Juraj Kollar @ Rosenbaum Contemporary, Boca Raton - Survey

Juraj Kollár: Survey
Rosenbaum Contemporary, Boca Raton
February 23 - March 27, 2021

Juraj Kollar
JURAJ KOLLÁR
Residential Zone 1, 2016
Oil on canvas, 78 3/4 x 106 1/4 inches (200 x 270 cm)
© Juraj Kollár, Courtesy of Rosenbaum Contemporary

Survey, an exhibition of works by Slovakian artist JURAJ KOLLÁR, on view at Rosenbaum Contemporary, is him first solo exhibition in the United States.

According to art historian Katarina Bajcurová, Juraj Kollár is regarded as “the most naturally gifted and pertinacious painter of his generation” as well as “the central figure of young…contemporary painting in Slovakia.” Kollár’s works can be found in the collections of the Slovak National Gallery and the National Gallery in Prague and have been exhibited in prestigious art fairs including Art Cologne and SP–Arte.

“In the course of a few years he has managed to create, to paint, a relatively respectable body of work… and to achieve a number of prestigious awards in Slovakia, the Czech Republic and Germany,” Bajcurová said.

Juraj Kollár simultaneously works in multiple genres including landscape/”non-landscape,” figurative, pixelation and non-objective abstracts, and has developed innovative processes unique to each.

The exhibition at Rosenbaum Contemporary presents a survey of representative works from each of his major genres.

Juraj Kollár’s landscapes/”non-landscapes” are painted from the perspective of looking out through a window upon abstraction versus looking “in” to the painting. Though he works from photographs, Juraj Kollár’s paintings are not photorealistic. He employs various methods to distort the image and create abstraction. Some works are painted through breeze block walls, either through an existing wall or one that he creates in the environment. The resulting effect breaks the scene into multiple abstract components that, together, form a cohesive whole. In painting his landscapes, Juraj Kollár also adds elements that were not in the original scene, but that he feels should be there.

“I fill space with obstacles, which redefine, deform, or veil the visual perception of reality,” Juraj Kollár said. “I am trying to capture the light-atmosphere and the physical feeling of the state of an event.”

Even when painting from a photograph, he deliberately retains the grain to diffuse and blur the picture to capture the overall atmosphere of the scene versus its details.

The figurative works in the Survey  exhibition come from Juraj Kollár’s Thoughtful series, life-size portraits of students at Harvard listening to a lecture on Imannuel Kant’s Critique of Pure Reason, which Juraj Kollár painted from a video he downloaded from YouTube.
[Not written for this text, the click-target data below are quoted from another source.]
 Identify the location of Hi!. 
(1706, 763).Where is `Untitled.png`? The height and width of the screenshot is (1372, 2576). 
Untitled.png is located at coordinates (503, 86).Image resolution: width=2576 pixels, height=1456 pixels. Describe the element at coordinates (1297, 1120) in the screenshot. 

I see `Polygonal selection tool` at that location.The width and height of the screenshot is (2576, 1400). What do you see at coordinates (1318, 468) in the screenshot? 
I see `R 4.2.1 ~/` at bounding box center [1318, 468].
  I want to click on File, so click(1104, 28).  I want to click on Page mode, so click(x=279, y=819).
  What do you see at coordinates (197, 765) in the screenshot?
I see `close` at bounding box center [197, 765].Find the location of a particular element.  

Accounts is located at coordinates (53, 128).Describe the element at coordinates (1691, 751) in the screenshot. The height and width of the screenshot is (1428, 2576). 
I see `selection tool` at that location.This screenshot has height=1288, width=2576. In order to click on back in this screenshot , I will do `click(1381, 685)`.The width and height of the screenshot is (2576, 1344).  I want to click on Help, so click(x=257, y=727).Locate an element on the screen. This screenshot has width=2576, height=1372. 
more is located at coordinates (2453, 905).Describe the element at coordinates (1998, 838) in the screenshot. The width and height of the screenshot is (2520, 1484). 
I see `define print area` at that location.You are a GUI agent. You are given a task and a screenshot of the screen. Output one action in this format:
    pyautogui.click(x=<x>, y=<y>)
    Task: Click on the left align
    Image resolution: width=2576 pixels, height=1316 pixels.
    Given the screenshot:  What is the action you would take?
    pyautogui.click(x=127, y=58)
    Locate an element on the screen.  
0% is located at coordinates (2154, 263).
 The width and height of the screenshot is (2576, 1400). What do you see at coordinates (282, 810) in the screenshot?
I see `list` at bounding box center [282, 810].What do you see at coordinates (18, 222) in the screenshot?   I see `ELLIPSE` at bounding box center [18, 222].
His goal was to capture each student’s personality using just a few brushstrokes while capturing each at the exact moment of thinking about the lecture they heard.

Juraj Kollár’s pixelated pictures, a cross between pointillism and impressionism, incorporate construction netting, either painted through and removed or painted on and left in place, which has the effect of supporting the paint, enabling him to apply much more pigment than could be supported by the canvas alone. When his landscapes contain figures, they are often blurred so as to “melt” into the work.

Juraj Kollár’s non-representational paintings contain no ties to objective reality and are often titled only with numbers. They result, not from an idea, but from his process and are explorations of how the paint works as a physical material on the canvas including how it occupies space, how it responds to gravity, light, and other colors, and how it can be manipulated by brushes and other instruments and materials. The resulting compositions express a mood, and these experiments in abstraction often make their way into Juraj Kollár’s other works.